Catch-22 Tidbits
The Book and Author Joseph Heller
- The book Catch-22 was released in 1961. It has been hailed as one of the greatest novels of the 20th Century. It is layered and clever and funny and confusing and very difficult to make into a movie.
- Author Joseph Heller was a 12th Air Force B-25 bombardier assigned to the 340th Bomb Group and based on Corsica and flew sixty combat missions. He stated on a number of ocassions that his book is based less on World War II than on 1950s Cold-War America.
- A number of incidents in the book were drawn directly from Heller's wartime experiences, including the scene in the rear of the plane with the injured gunner. Though the final part of the scene was drawn from another incident that did not involve Heller, he had personal knowledge of it. Heller died in 1999.
The Movie Production
- The movie was produced by John Calley and Martin Ransohoff. It was directed by Mike Nichols (The Graduate) and was conceived with a budget of $17 million (that would be $105 million in 2009 dollars).
- The novel was adapted for the screen by writer/actor Buck Henry. Buck Henry has had a long and noted career; prior to his screenplay for Catch-22 he was known for his screenplay for The Graduate (also directed by Mike Nichols) and his work on the TV series Get Smart. Henry also had a role in the movie as Lt. Col. Korn. Trying to adapt the novel would be a thankless job, and to Henry's credit he does a very credible job. It even earned Heller's endorsement, something that had to be difficult given the scope of the novel and how it had to be trimmed for the screenplay.
- The studio constructed the working airfield set at Guaymas, Sonora (Mexico) for $1 million ($6.2 million in 2009 dollars).
- The film has no background music.
- From Internet Movie Data Base: The film has one of the longest, most complex uninterrupted scenes ever made. In the scene, where two actors talking against a background, 16 of the 17 planes, four groups of four aircraft, took off at the same time.
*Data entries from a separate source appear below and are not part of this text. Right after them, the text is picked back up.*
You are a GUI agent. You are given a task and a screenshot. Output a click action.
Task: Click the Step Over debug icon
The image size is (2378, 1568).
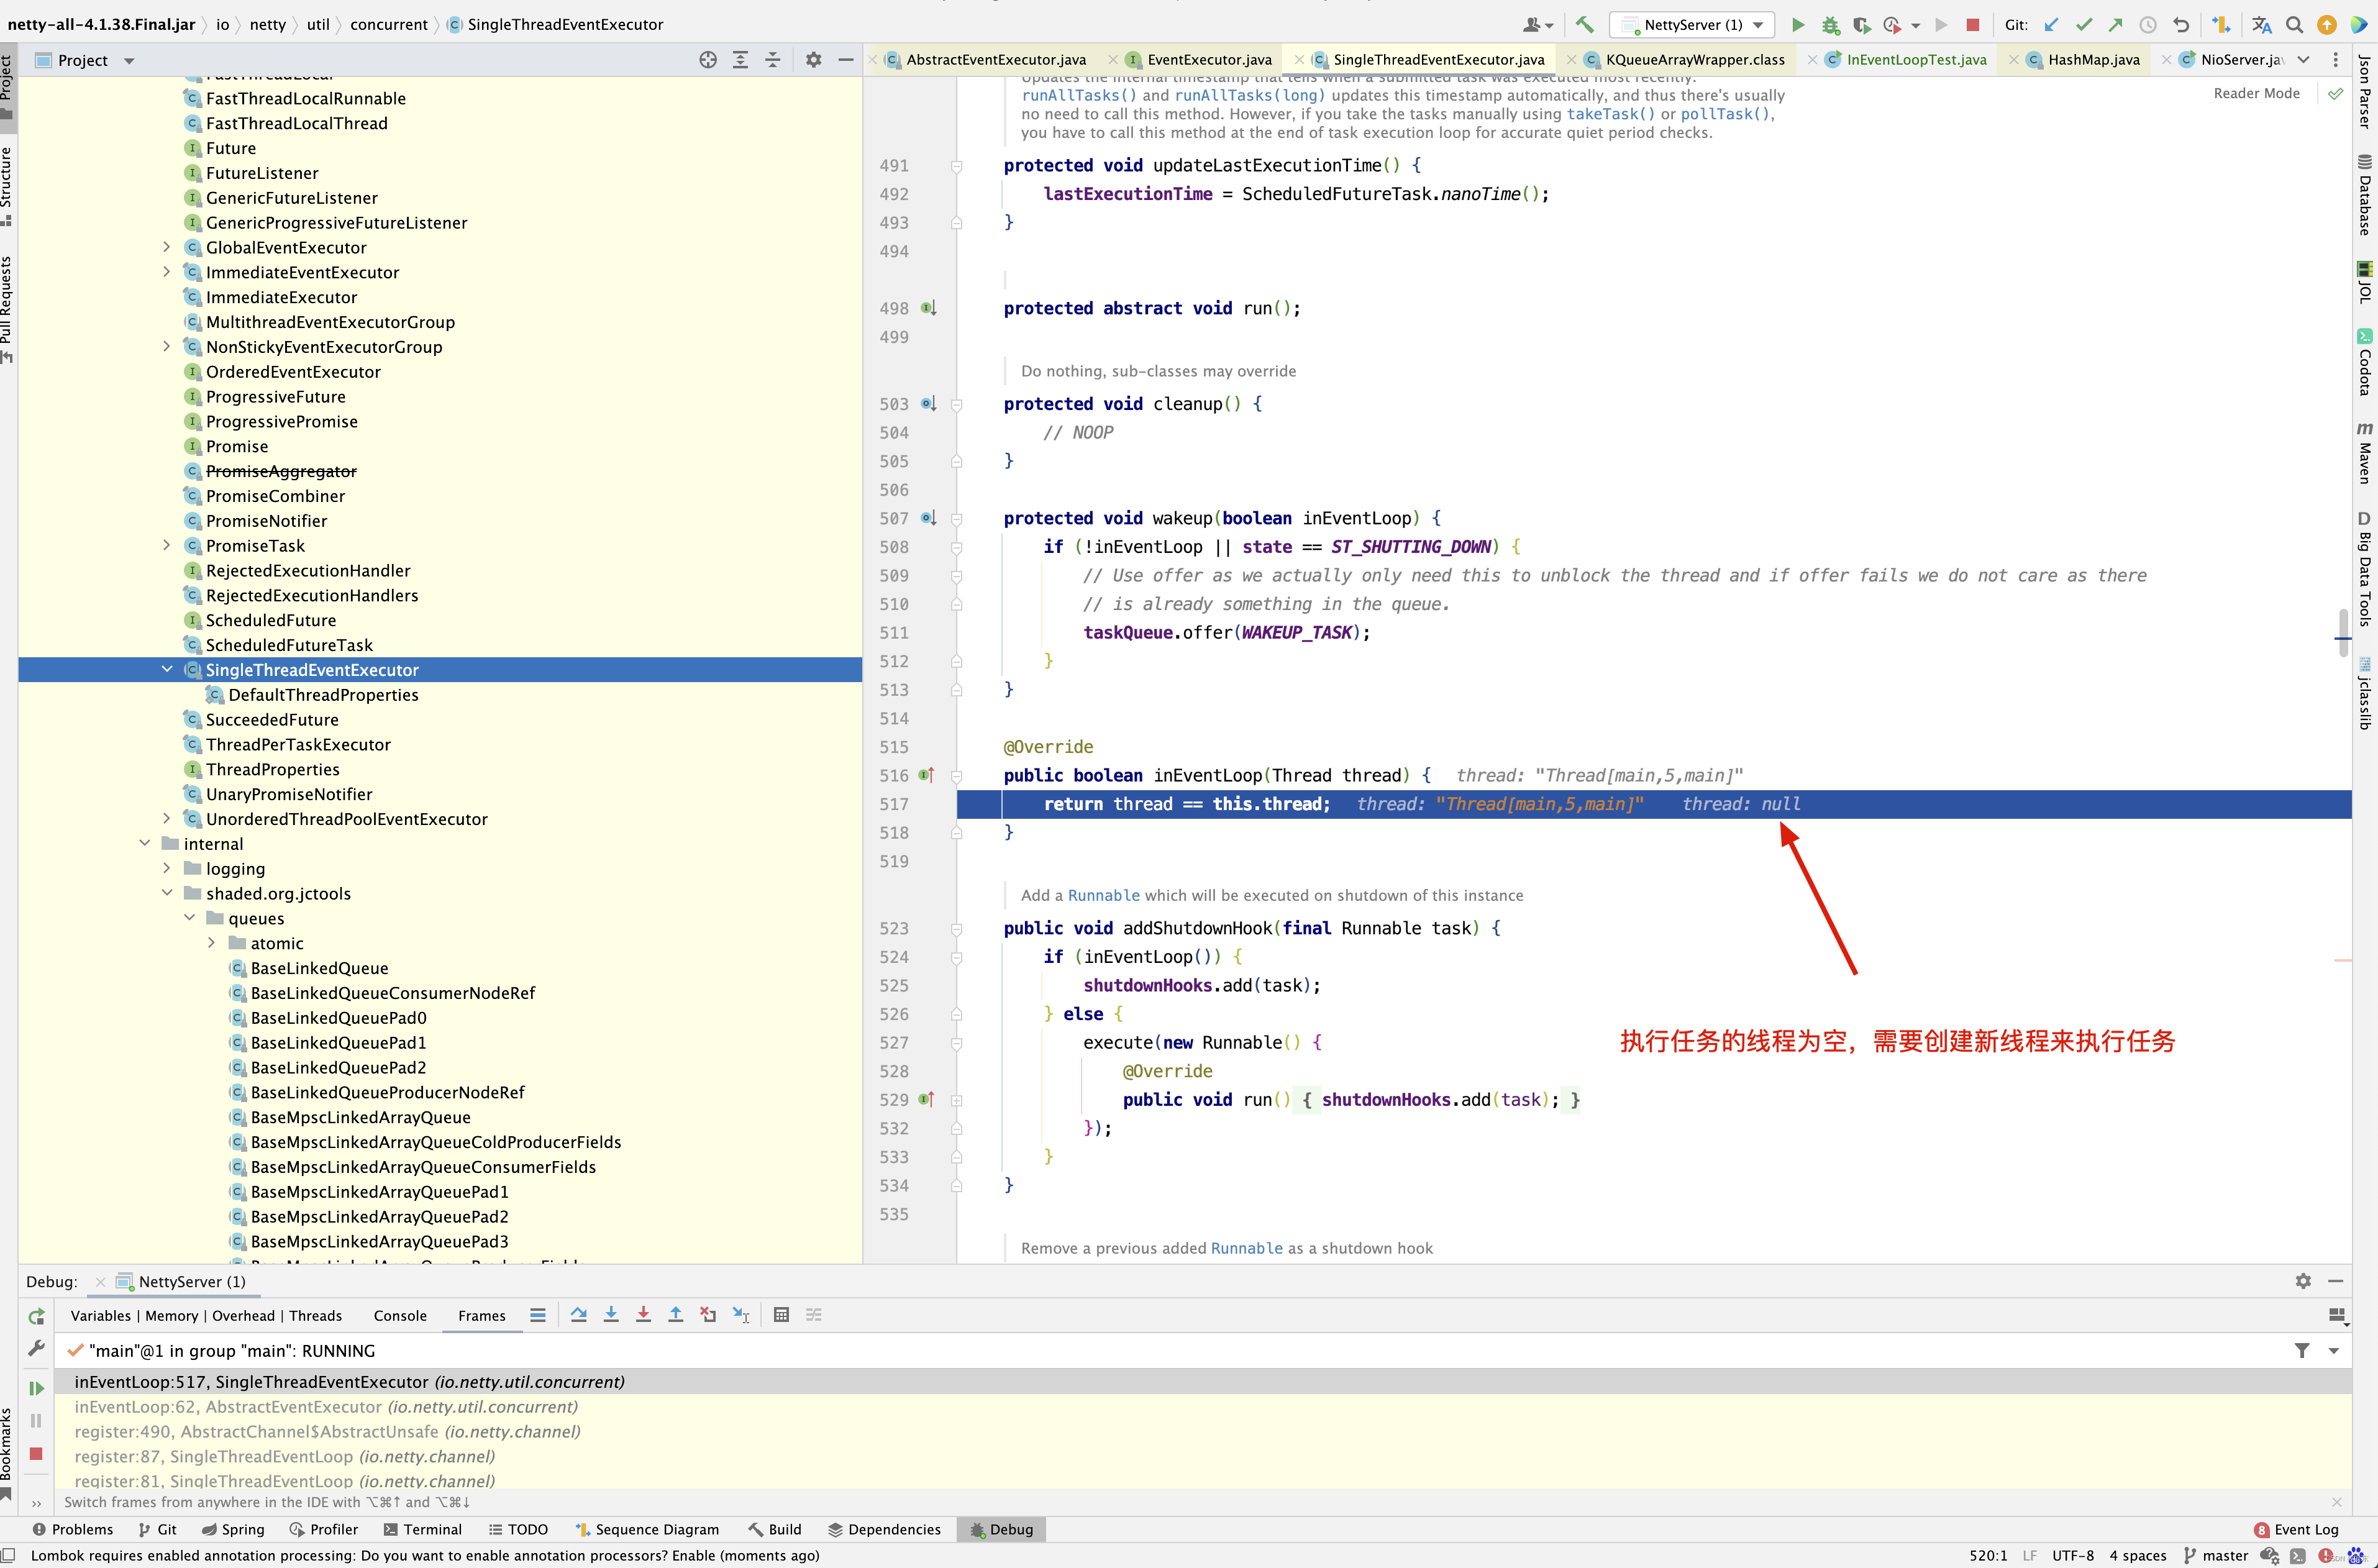click(578, 1315)

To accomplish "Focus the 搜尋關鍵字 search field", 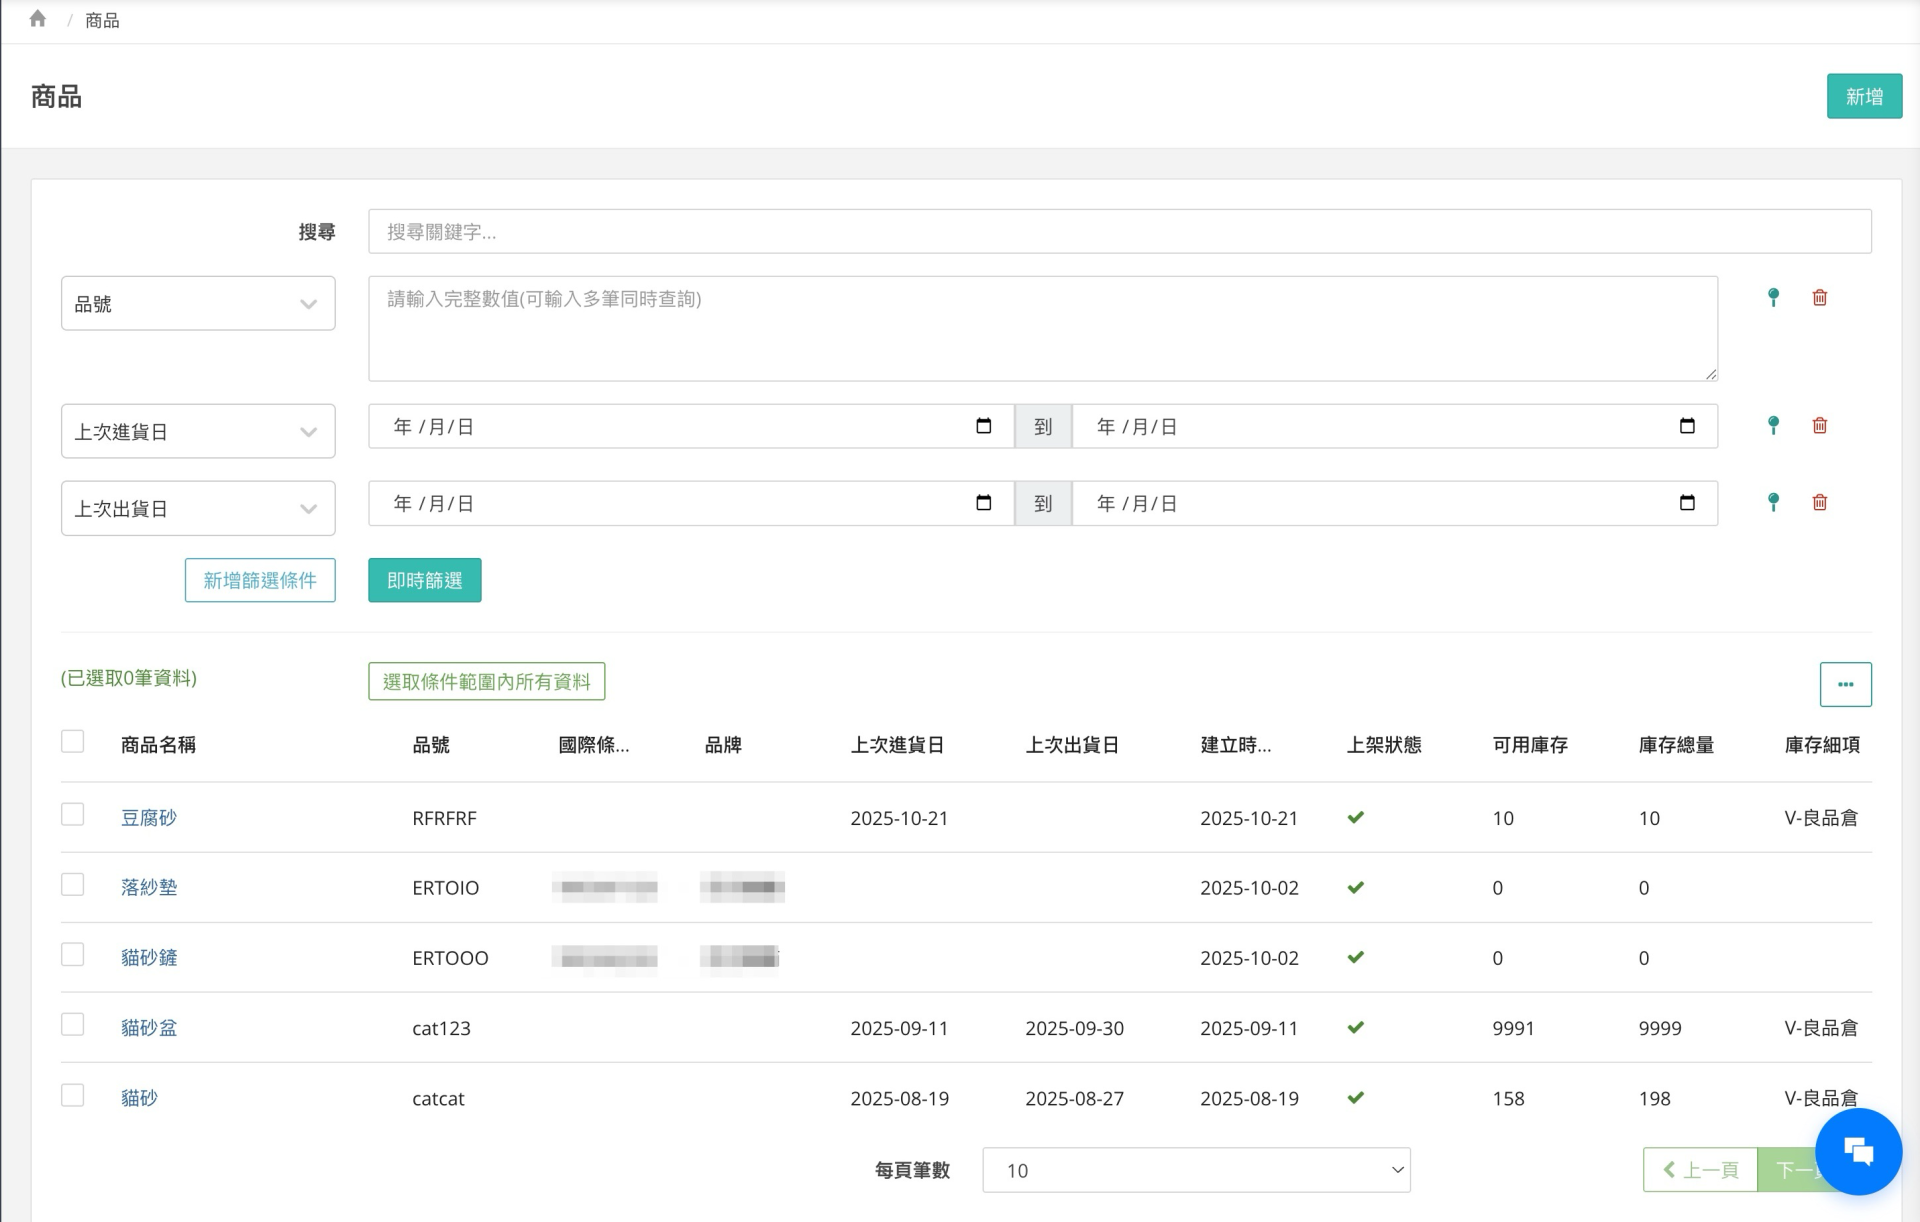I will tap(1118, 231).
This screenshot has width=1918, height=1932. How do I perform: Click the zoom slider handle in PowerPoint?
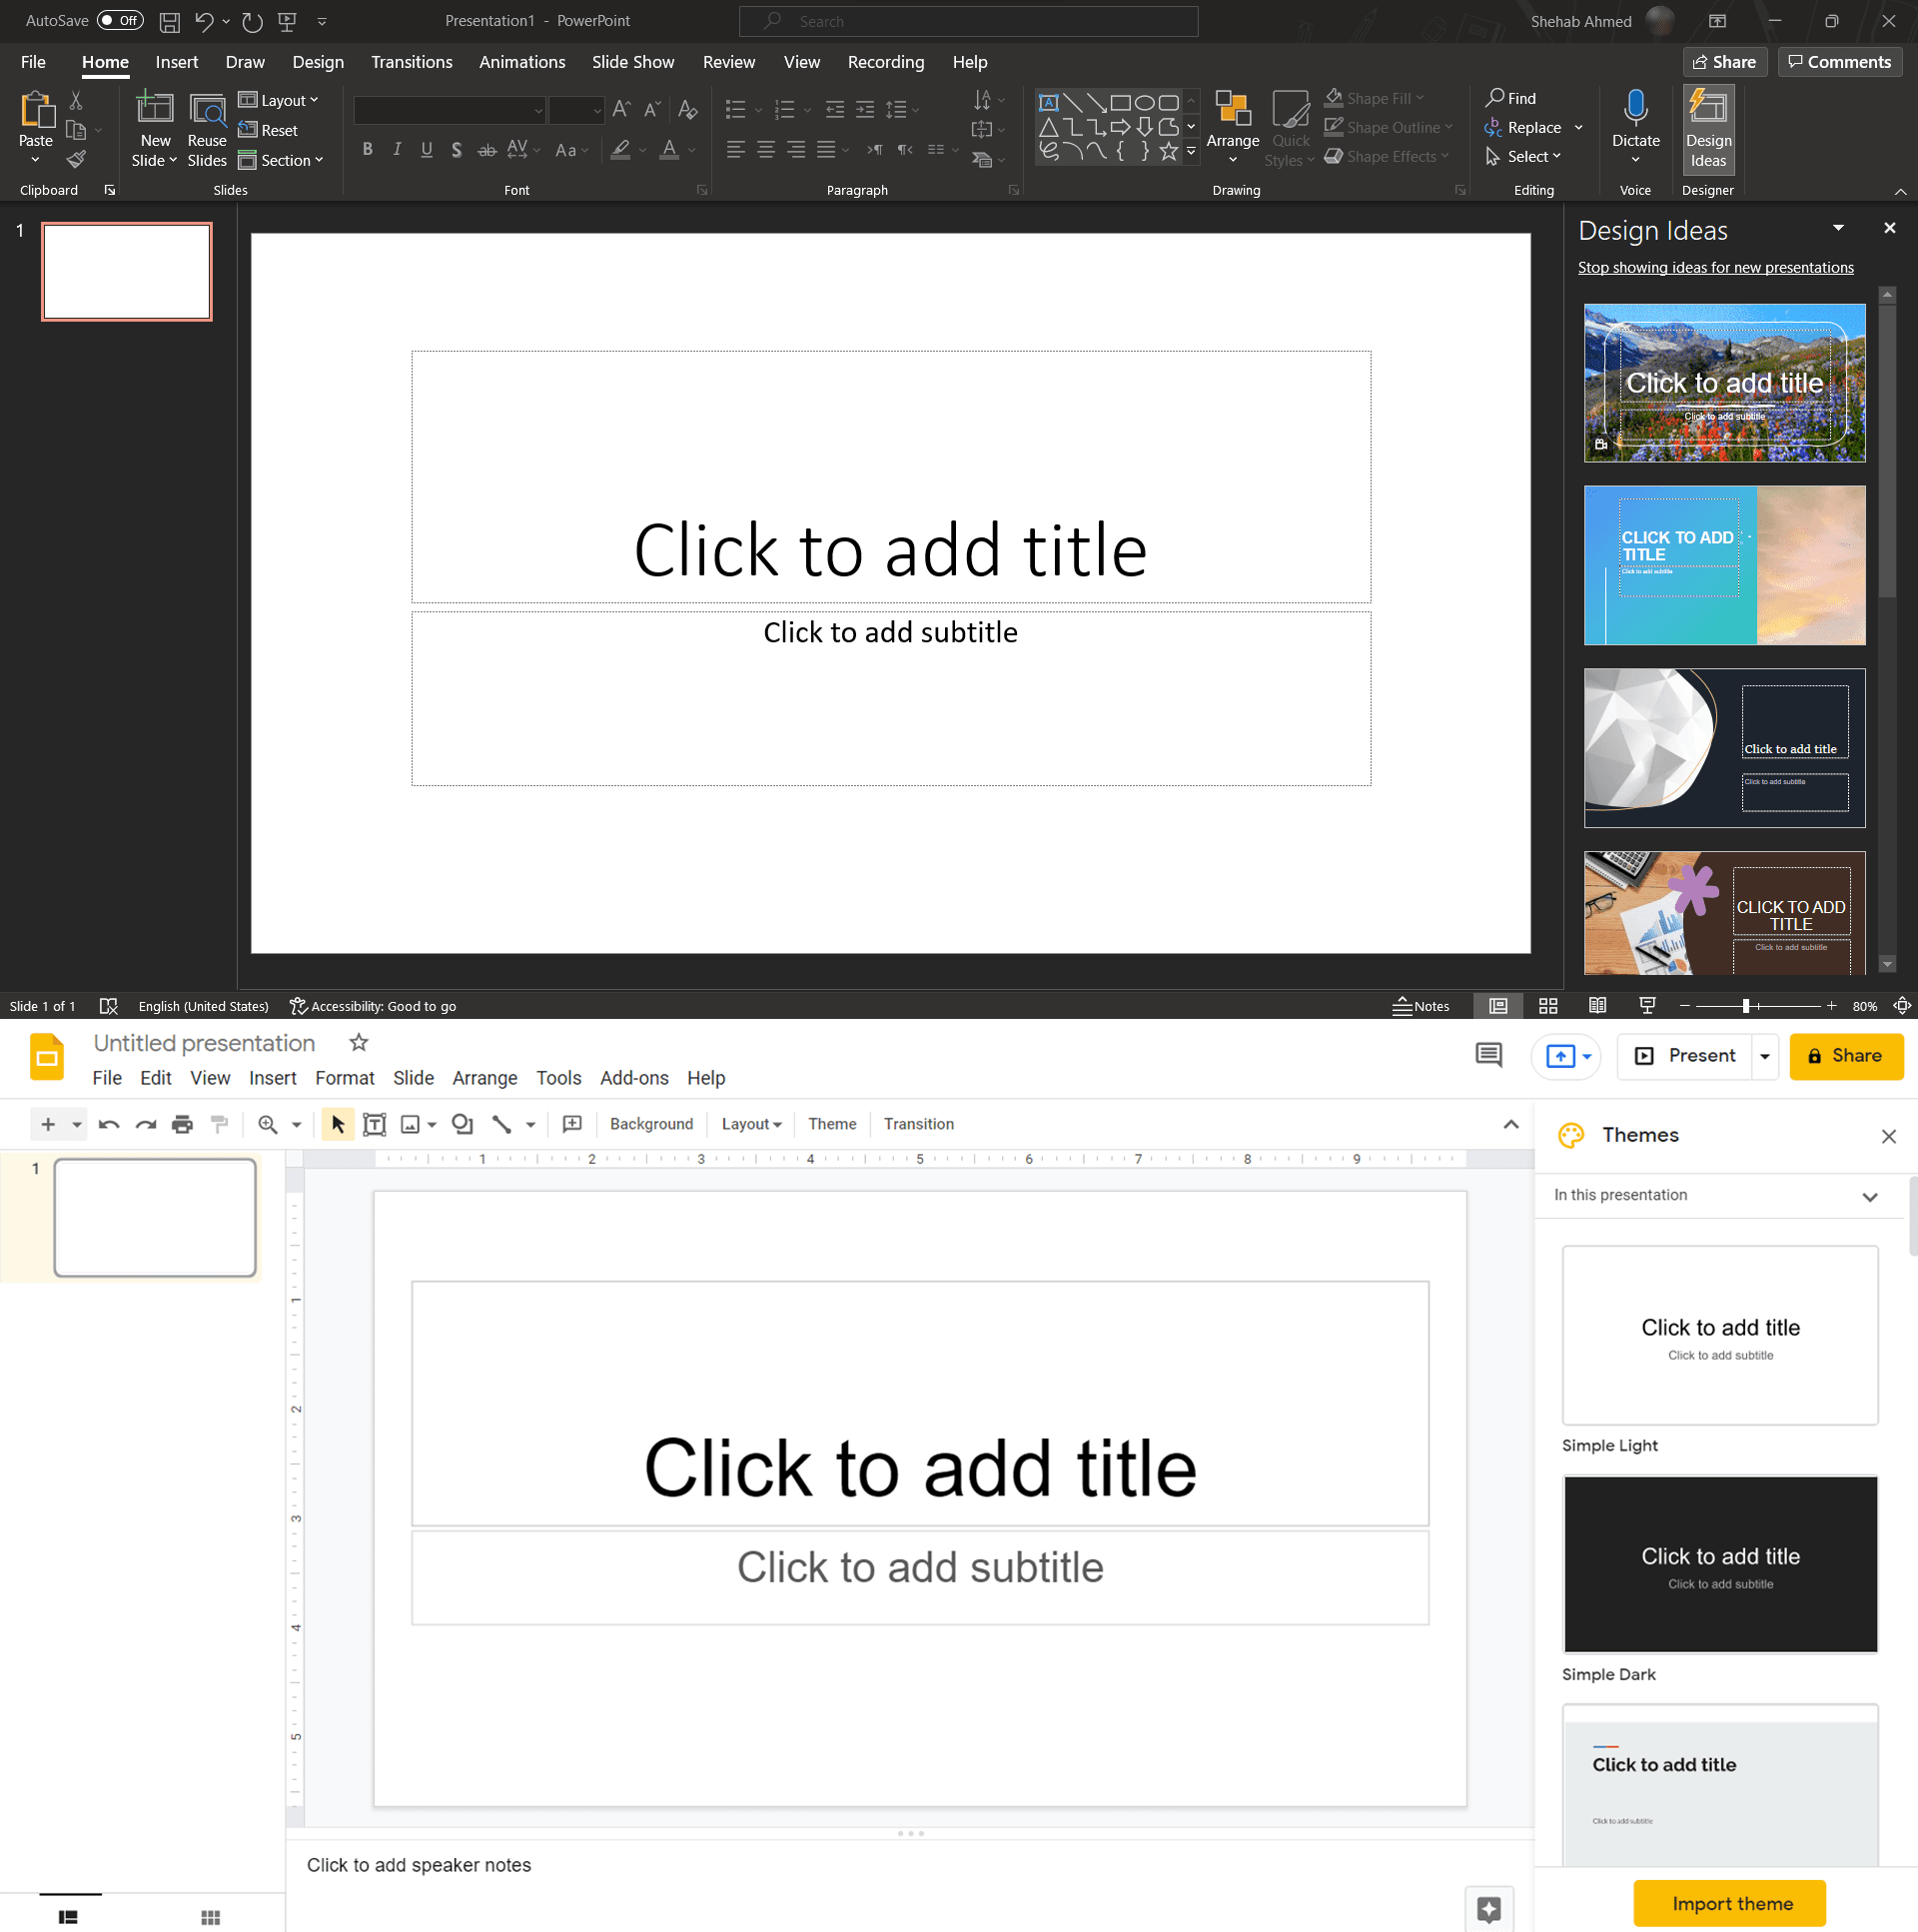pyautogui.click(x=1745, y=1006)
As the scene progresses, the actors entered a building and the same planes were seen through the window, climbing into formation. The problem was, for every take, the production manager has to call the planes back and made to take off again for every take of the particular scene. This was done four times.
- The movie has a long and notable cast with actors that had already enjoyed or went on to long and impressive careers. These include Alan Arkin, Richard Benjamin, Martin Balsam, Jon Voight, Anthony Perkins, Martin Sheen, Paula Prentiss, and even Orson Welles. By any other measure, this movie should have been a blockbuster.
- The film was released on June 24, 1970. It was not well received. It did not earn any major awards or even nominations. It enjoyed some critical success but failed miserably at the box office. Its final budget was about $18 million and it earned about $12.2 million in rentals.
- In retrospect, the film grows on you. It stands up better than the movie it is often compared with, that being M*A*S*H, also released in 1970. Though both are termed 'anti-war,' Catch-22 is probably better described as 'anti-bureaucracy.'
Miscellaneous Little Things That Don't Fit Anywhere Else
- Author Richard Bach (Biplane and that seagull book) applied to Tallmantz as a Catch-22 pilot but was not hired.
- Paul Simon's 1969 song The Only Living Boy in New York begins with these lyrics:
Tom, catch your plane ride on time.
I know your part will go fine. Fly, down to Mexico
doh un do doh, doh un do doh
here I am, the only living boy in New York.
The lyrics alude to his partner, Art Garfunkel, going to Mexico as an actor in Catch-22. "Tom" was Garfunkel's stage name when Simon and Garfunkel were "Tom and Jerry" back in the 1950s. Some have implied this as a thinly veiled attack on Garfunkel for abandoning Simon in New York but normal people think Paul Simon wrote song lyrics from his daily experience and this was one of them. The two's relationship was normally rocky anyways. When Garfunkel returned, the pair recorded the well-received album Bridge Over Troubled Water (with The Only Living Boy in New York included), released in January 1970, then broke up.
- Some sources cite that singer Paul Simon was also to be in the film but that his part was written out.